• **Document extract**
==========

# Lotoja



## bigjohnson54 (May 31, 2005)

LOTOJA reached it's 1000 rider cap in just 2 days this year. I signed up the first day I could, really glad I didn't wait. I entered last year and it was the most exciting thing I have done in a long time and looking forward to another good time this year.


----------



## MJCBH (Nov 25, 2002)

*Newbie*

I luckily got in this year and this will be my first year - I'm very excited but also a little unsure about what to expect! I'll be riding by myself and just hope that I can always find a group to ride with on the road, as I'm just hoping to finish before dark (and that's not going to happen riding much of the course alone!)!!!

What can u tell me about the course? I'm fairly acquainted with the big climbs of Utah and do ok on those, but this course seems like a gradual climb the entire 206 miles!
Any info or tips would be much appreciated!!


----------



## bigjohnson54 (May 31, 2005)

They describe the course really good on their website, and they also give some good advice. Logan to preston is 35 miles but fairly flat. This was the first time that I entered anykind if a race at all. I didn't follow my own advice and I tried to keep up with the pack and I did, it took them about 18 miles to drop me, but that was the most exciting part of the race, I did the Logan to Preston in 1hour and 29 min, I have never ridden that fast on flat ground in my life 26-32mph, but I fried my legs. There is about 7000 feet in climbing Salt River is the hardest, but the downhill is fun I hit 54.8mph going down. I rolled into Afton About 4:30, you need to leave afton by 4:00 to be able to arrive in Jackson by 8:30pm, they don't want you out after dark. The race bible on the lotoja site tells you when you have to leave the feed zones. last year I didn't start training until July and that was too late. Last winter I was on the trainer a lot and went to spinning classes at the gym a lot. The trainer is a lot harder than the spinning classes. Start training asap. do lots of hills. If you get a chance try to ride the passes on the course. Preston to Montpelier is the hardest section, it is almost all uphill. I rode by myself last year and everyone was really friendly, I will be by myself this year too. It shouldn't be too hard to find someone to work with. Last year I weighed about 230 before the race this year I have got to be well below 200.
Get lots of hours on the bike on my days off I would ride for 9 to 10 hours. The first century I did I thought I was going to die during the last 10 miles, the second one was easier and the third one easier yet I am going to do a couple flat 200s this year too. It seems like it's always windy here so I would ride even in the wind, it's almost like climbing hills.

==========

• **Data extract**
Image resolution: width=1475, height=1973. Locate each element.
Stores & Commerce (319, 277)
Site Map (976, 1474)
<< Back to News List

==========

• **To-do list**
A - From the Lotoja forum thread, set down the passage that begins at the words "LOTOJA reached it's" and stops after the words "entire 206 miles!".
B - Answer these questions using the Lotoja forum thread:
(i) How many days did it take LOTOJA to reach its 1000 rider cap?
(ii) How many miles long does the newcomer say the course is?
(iii) What top speed did the experienced rider reach on the Salt River downhill?
C - Extend the Lotoja forum thread, picking up after its final sentence.
The listing has no part in this work.

• **Answers to the problems**
A -
LOTOJA reached it's 1000 rider cap in just 2 days this year. I signed up the first day I could, really glad I didn't wait. I entered last year and it was the most exciting thing I have done in a long time and looking forward to another good time this year.


----------



## MJCBH (Nov 25, 2002)

*Newbie*

I luckily got in this year and this will be my first year - I'm very excited but also a little unsure about what to expect! I'll be riding by myself and just hope that I can always find a group to ride with on the road, as I'm just hoping to finish before dark (and that's not going to happen riding much of the course alone!)!!!

What can u tell me about the course? I'm fairly acquainted with the big climbs of Utah and do ok on those, but this course seems like a gradual climb the entire 206 miles!

B -
(i) Two days.
(ii) 206 miles.
(iii) 54.8 mph.

C -
Go at your own pace during the race 206 miles is a lot to do in a day and good luck.


----------



## Photon (Mar 26, 2006)

*Take it easy*

It is a great event. This will be my 3rd time. 
The 1st time I barely finished (snowed), the second I was in the top ten of my starting group. 
Three keys to finishing without problems. 
First, find an appropriate group to work with as often as you can. This is easy-just go at a pace that is not too easy and not too hard and when a group goes by a little faster than you, jump on the back. Just watch how long they are taking turns at the front and do the same. Don't try to kill yourself to prove that you belong there. I have never seen a group that wasn't happy to have one more to share the work, as long as they do a little of the work.
Second, don't waste time at the rest stops. Especially the 1st, 2nd, and 4th! Just get rid of your excess gear, change bottles and fill your pockets in Preston and then be off. It should take less time than it did for me to type this. Wait to pee at the bottom of Strawberry. If you are quick, you can keep with your start group longer. At the top of Strawberry, just take some water if they are handing it up. You need one bottle to get to Montpe.. I wouldn't load up at the bottom of Salt river because you just have to haul it over the pass anyway and it is downhill all the way to Afton anyway. One bottle will get you there.
Third, lots and lots of mile this summer. Try to do 80 -100 miles every Saturday in July and August. Those long base miles will help you recover after the climbs. 
Just have fun. It is a great atmosphere in Logan the night before and the morning of. Everyone is nervous, Good luck!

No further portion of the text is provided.